Revolted, Anna goes to the piano, in quest of oblivion through sound, and she finds it too because music requires concentration. Father says it sounds horrible. But she is her mother's darling. Mother has a woman's feelings, as she does too… Mother pats Anna in passing, which makes her livid.
Thus Father and Son, one on this side and the other on that, one bored and the other labouring and heavy laden, clamber into the automobile, which can seat four (though today there are only two), and drive off on a north-bound freeway, into Nature, where there is a popular cafe for outings where you can make the acquaintance of ladies who are on their own at first but often leave accompanied.
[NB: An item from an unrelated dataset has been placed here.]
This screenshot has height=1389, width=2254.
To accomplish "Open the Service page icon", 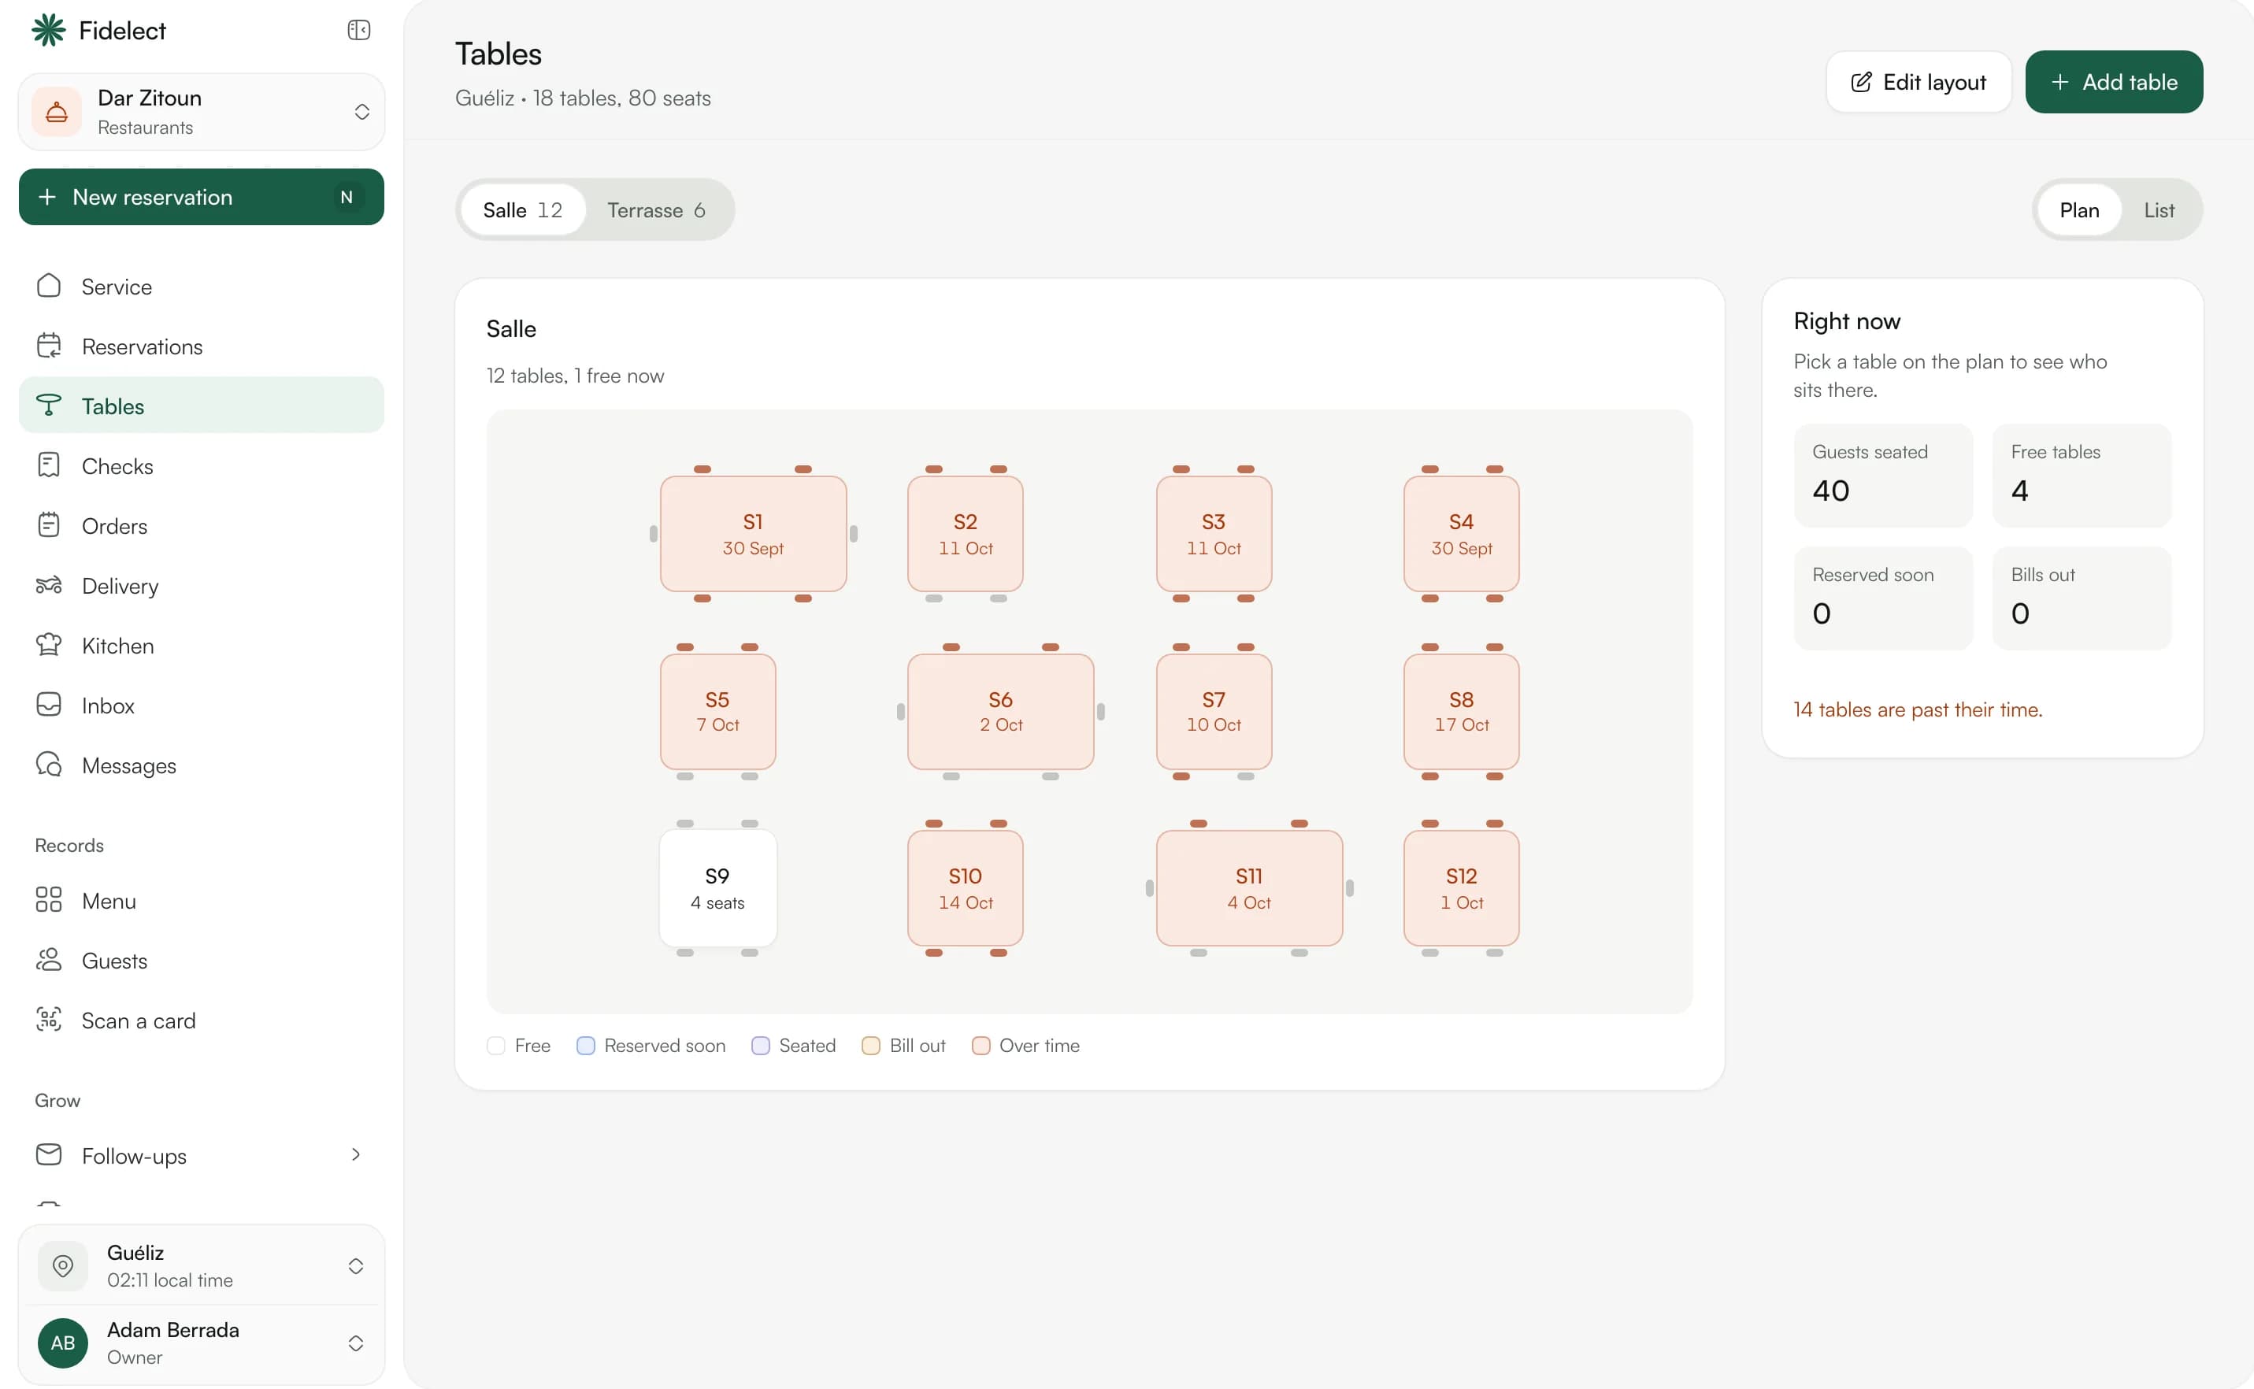I will tap(49, 286).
And already they are amidst gentle wooded slopes and meadows, and reservoirs burrow into the ground, a typical feature of this landscape, which borders closely on Czechoslovakia and where you can already sniff the harsh air of neighbouring Communism. The air is harsher because you're further north. Spring hasn't progressed as far here either. There is a smell of pine needles, like the spray you can buy, the houses are fewer and further between, the economy is depressed, as is proper in an economically depressed area. The voices of birds are uplifted in warning, watch out, don't have an accident, and deer appear on the horizon, only to disappear again promptly in their beloved natural heritage, revolted by the car exhaust fumes, which promise to become a problem if the cars increase in numbers. Nowadays, not everybody has one yet. It's a pity you have to put up with cars, seeing that Nature itself is so pure and uncontaminated, says Father. Cheerfully. As if he hadn't been threatening murder (just now).